___ THE DATA ___

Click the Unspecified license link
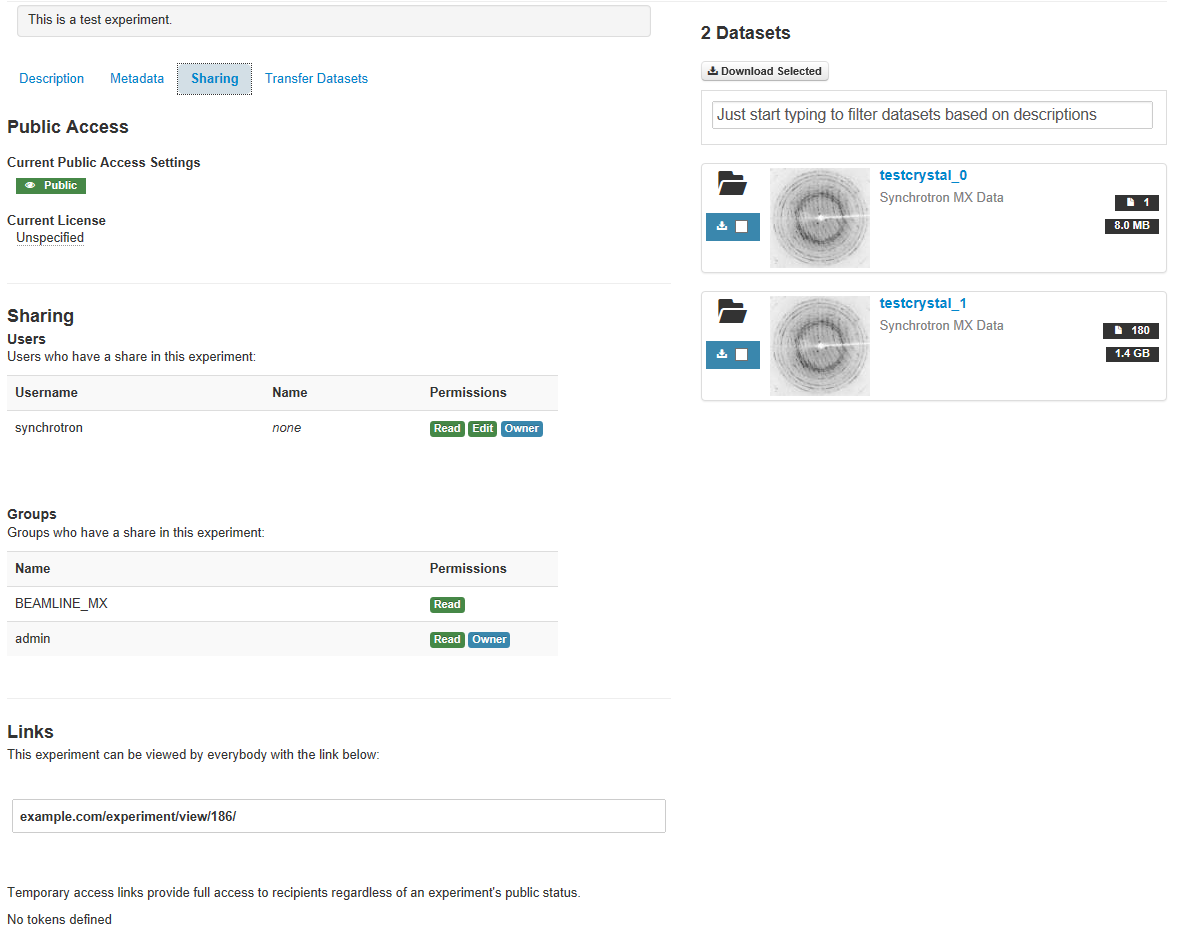Image resolution: width=1178 pixels, height=934 pixels. (50, 238)
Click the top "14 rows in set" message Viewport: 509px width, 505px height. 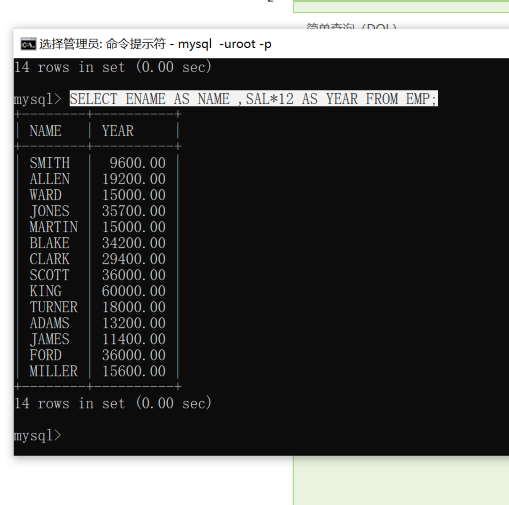(113, 67)
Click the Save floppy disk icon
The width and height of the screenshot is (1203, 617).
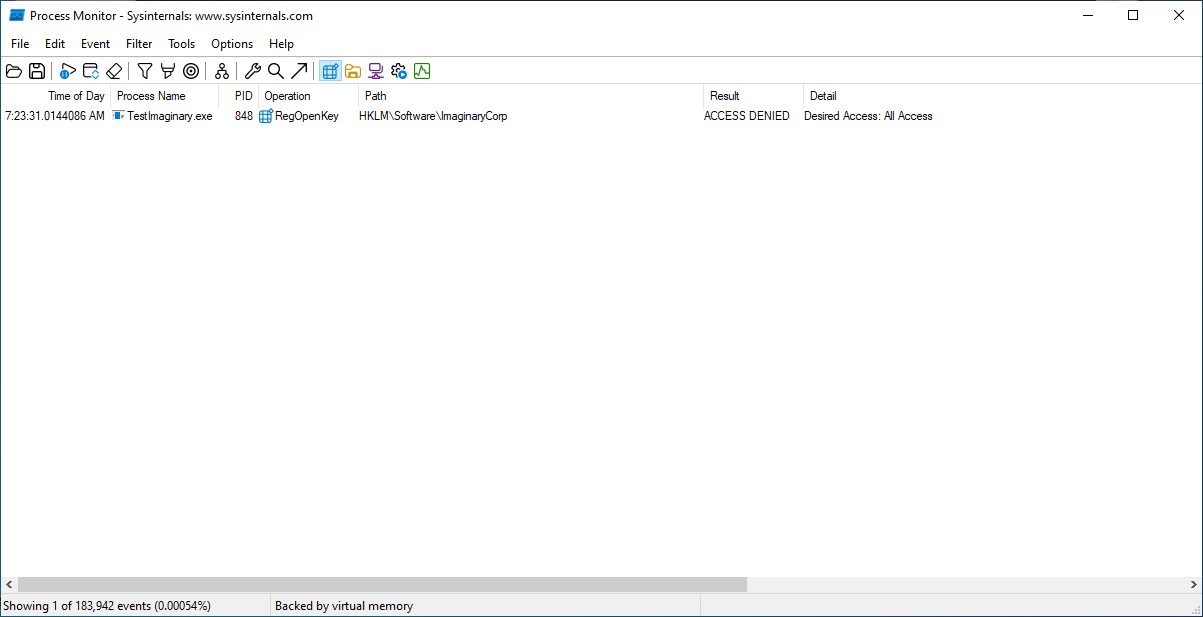pos(37,71)
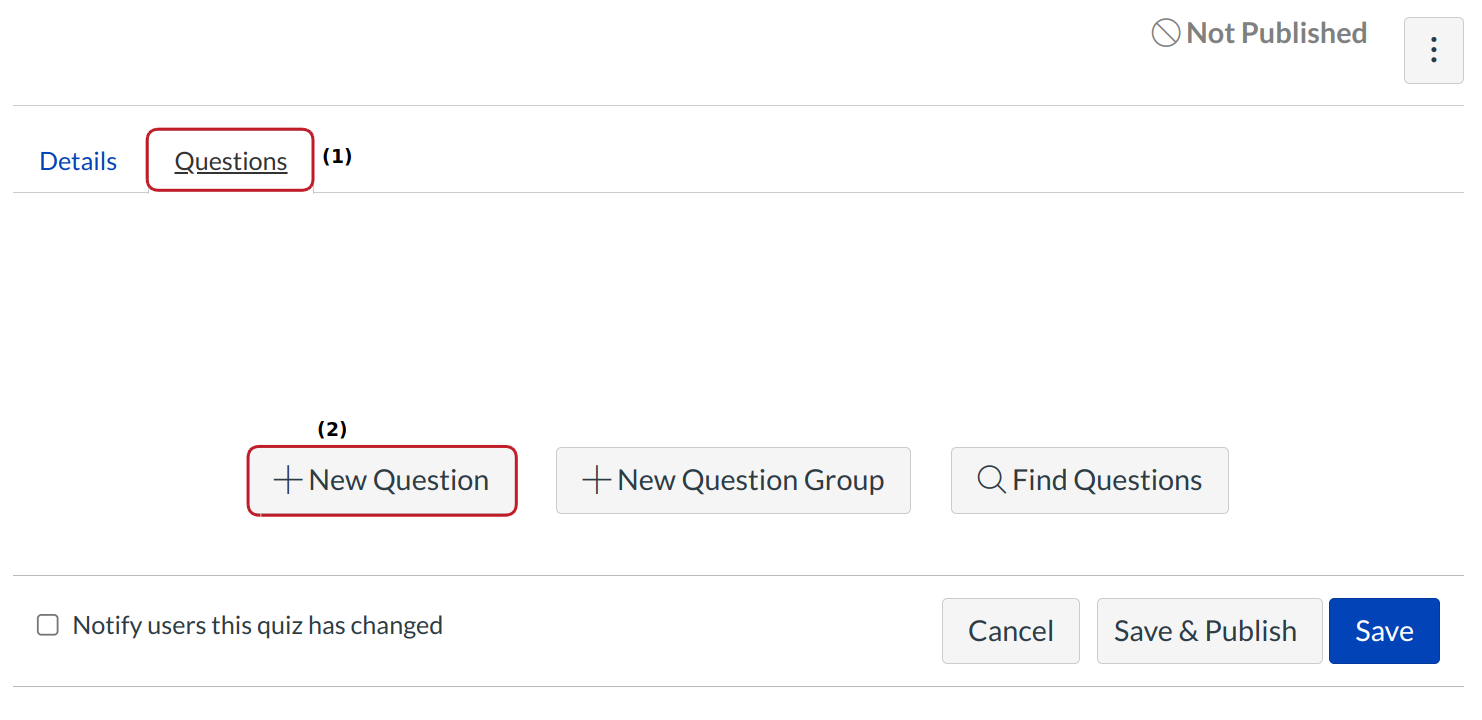Click the (2) annotation marker above New Question
This screenshot has height=720, width=1482.
coord(332,429)
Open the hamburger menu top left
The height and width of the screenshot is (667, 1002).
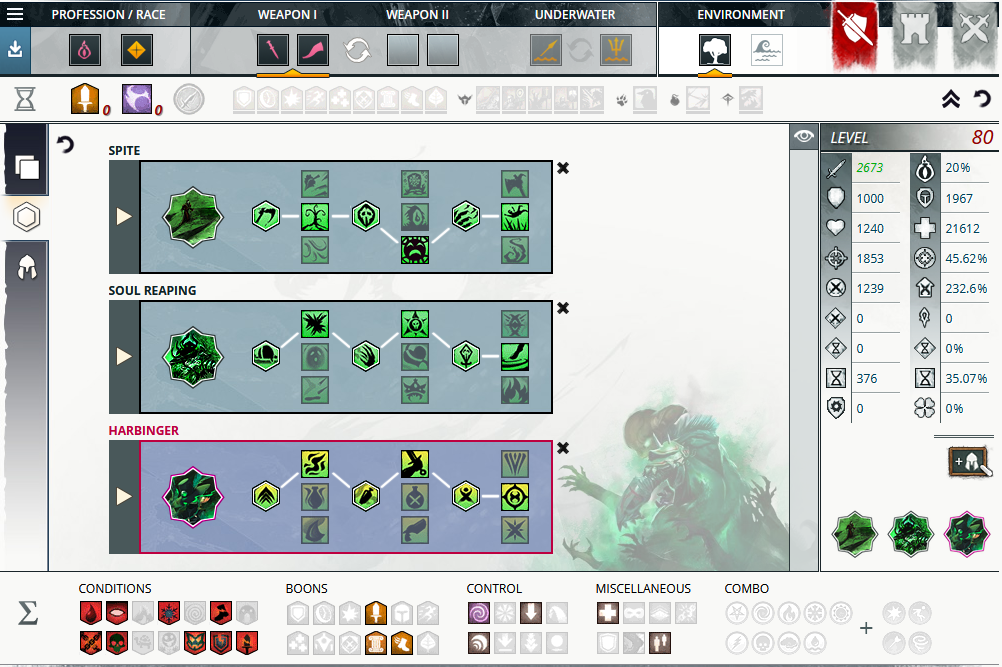(x=14, y=14)
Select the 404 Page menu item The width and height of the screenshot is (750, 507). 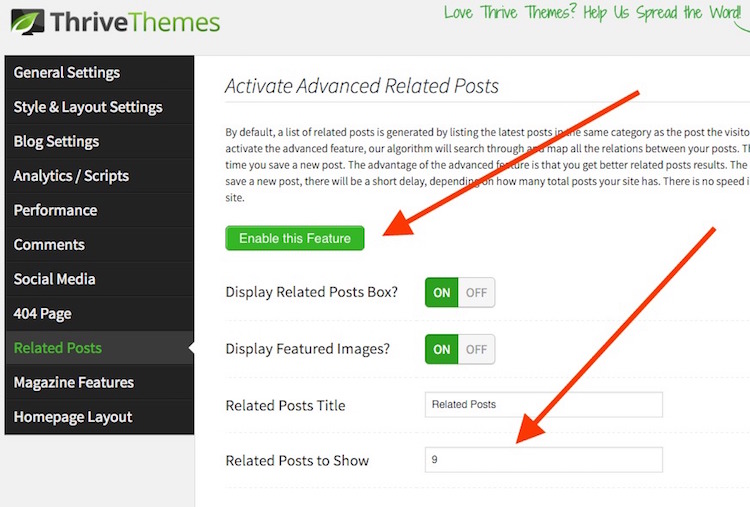42,314
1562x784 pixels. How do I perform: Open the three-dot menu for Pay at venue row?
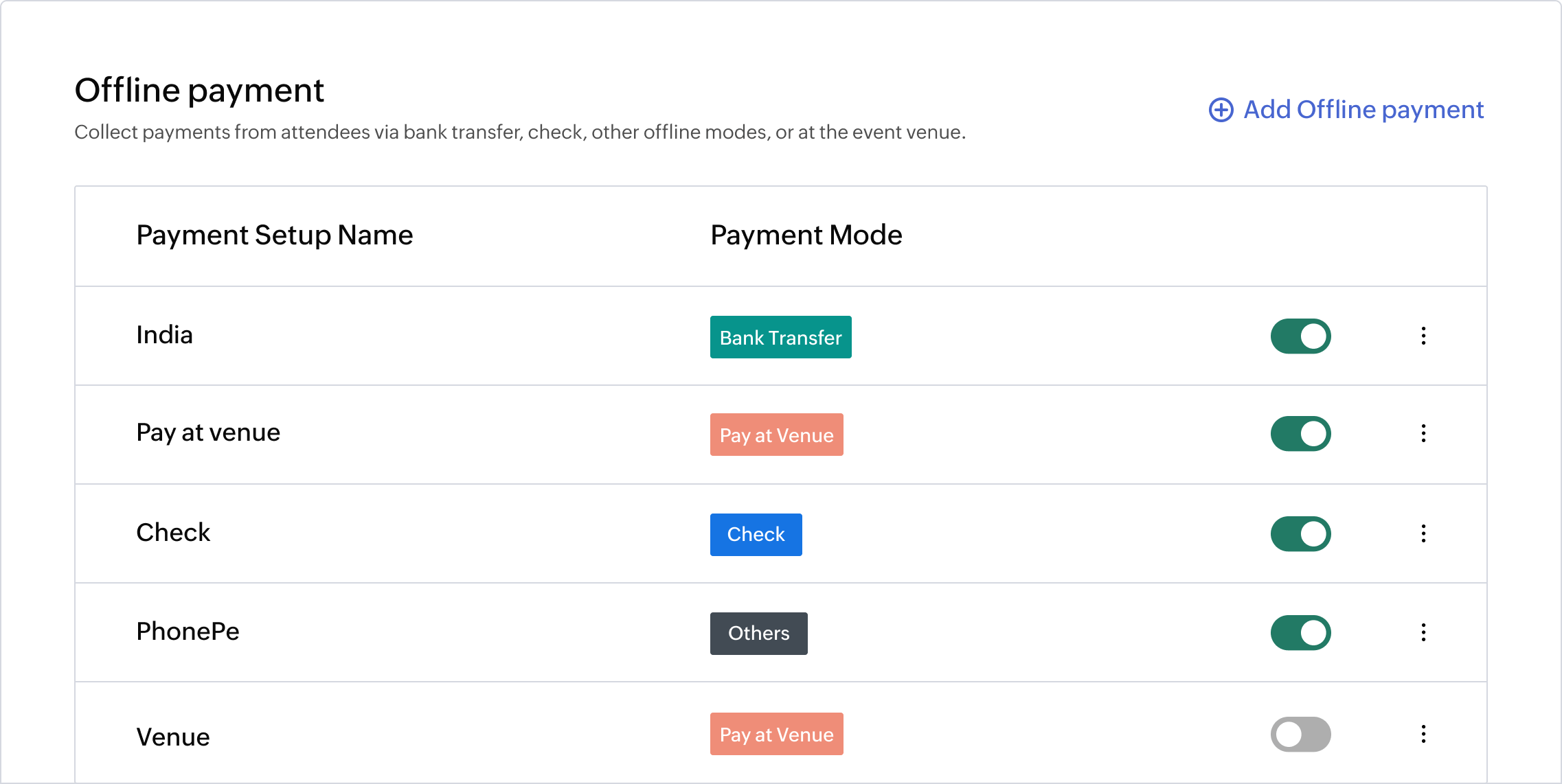(1423, 433)
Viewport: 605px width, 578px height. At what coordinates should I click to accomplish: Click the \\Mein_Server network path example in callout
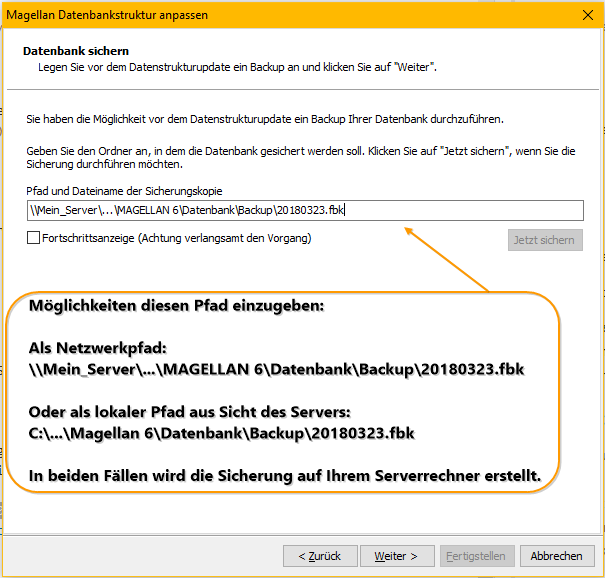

___

■ TASK TO CARRY OUT
Where the line containing "1562x784 pixels. How" appears in the records above, begin copying and continue exactly through the last line, with nothing else; omit every picture.

■ YOUR RESPONSE
1562x784 pixels. How do I perform: Open the three-dot menu for Pay at venue row?
(1423, 433)
Viewport: 605px width, 578px height. At what coordinates should I click to accomplish: Click the \\Mein_Server network path example in callout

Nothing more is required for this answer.